Direito Tributário E Empresarial

Franquia : Nova lei e novo marco legal para o contrato – mudanças e novidades

 

Temos aqui informações e dicas importantes de profissional sobre a nova Lei de Franquias – Lei 13.966, de 26/12/2019.

O ano de 2020 se inicia com um novo marco legal para o setor de franquias no Brasil. A Lei 13.966/2019, sancionada em 26 de dezembro pelo presidente da República, após quase uma década de tramitação no Congresso Nacional, busca modernizar e aprimorar a legislação pátria relativamente ao contrato de franquia empresarial, tornando mais técnicos dispositivos da revogada Lei nº 8.955/1994 e trazendo inovações.

O texto enviado à Presidência foi parcialmente vetado, com a exclusão do artigo 6º e respectivos parágrafos, que tratavam da adoção do sistema de franquia por empresas estatais.

A nova lei é muito bem vinda na medida em que confere maior segurança jurídica a uma figura contratual que, a despeito de estar tipificada desde 1994, é marcadamente complexa, seja pela multiplicidade das relações jurídicas a que pode dar origem do ponto de vista objetivo e subjetivo, seja pela hibridez da caracterização jurídica destas mesmas relações.

A complexidade do instituto é observada já no artigo 1º da nova lei, que traz a definição de franquia, mantida em seus fundamentos com pequenos ajustes técnicos.

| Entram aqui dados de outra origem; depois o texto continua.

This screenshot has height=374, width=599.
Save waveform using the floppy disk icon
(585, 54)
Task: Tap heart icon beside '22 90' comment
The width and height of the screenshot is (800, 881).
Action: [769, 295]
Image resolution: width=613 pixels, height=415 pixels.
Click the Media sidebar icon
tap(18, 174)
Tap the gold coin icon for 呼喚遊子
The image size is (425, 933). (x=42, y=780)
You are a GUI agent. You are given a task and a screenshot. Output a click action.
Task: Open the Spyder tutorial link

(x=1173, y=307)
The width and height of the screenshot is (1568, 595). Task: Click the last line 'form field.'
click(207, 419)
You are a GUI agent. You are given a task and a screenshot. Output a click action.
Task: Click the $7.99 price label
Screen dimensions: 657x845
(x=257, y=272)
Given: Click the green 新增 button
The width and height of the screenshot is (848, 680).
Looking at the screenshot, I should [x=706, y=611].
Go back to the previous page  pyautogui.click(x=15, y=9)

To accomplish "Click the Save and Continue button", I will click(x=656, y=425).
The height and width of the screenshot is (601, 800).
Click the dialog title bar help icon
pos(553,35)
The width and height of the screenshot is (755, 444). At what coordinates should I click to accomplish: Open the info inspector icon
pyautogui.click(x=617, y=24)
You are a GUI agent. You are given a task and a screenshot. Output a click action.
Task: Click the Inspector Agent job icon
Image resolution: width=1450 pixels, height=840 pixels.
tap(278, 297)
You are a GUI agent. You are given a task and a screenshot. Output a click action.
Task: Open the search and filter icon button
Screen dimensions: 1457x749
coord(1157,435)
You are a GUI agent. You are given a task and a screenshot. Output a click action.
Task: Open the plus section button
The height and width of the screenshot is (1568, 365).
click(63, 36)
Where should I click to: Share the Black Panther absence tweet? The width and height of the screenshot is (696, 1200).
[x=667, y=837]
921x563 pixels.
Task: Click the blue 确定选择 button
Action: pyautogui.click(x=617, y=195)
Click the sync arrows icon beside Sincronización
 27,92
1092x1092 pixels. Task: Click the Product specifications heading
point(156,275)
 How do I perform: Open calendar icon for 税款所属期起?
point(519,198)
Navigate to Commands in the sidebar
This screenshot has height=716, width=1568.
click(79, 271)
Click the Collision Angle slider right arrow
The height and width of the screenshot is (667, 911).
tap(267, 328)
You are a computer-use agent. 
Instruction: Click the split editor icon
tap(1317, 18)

A franquia empresarial é descrita como um “sistema”, assim como na lei revogada. Isso porque a figura amarra diversos contratos e relações jurídicas com objetos e partes muitas vezes distintos, de modo que sua compreensão e funcionalidade dependem da integração deste conjunto.

Nas palavras de Marçal Justen Filho: “Não se trata da cumulação de contrato de cessão de marca com contrato de transferência de tecnologia e outros contratos, cada um com individualidade própria. Há um plexo de deveres impostos a ambas as partes, onde a transferência de tecnologia é indissociável da cessão do uso de marca e dos demais pactos.”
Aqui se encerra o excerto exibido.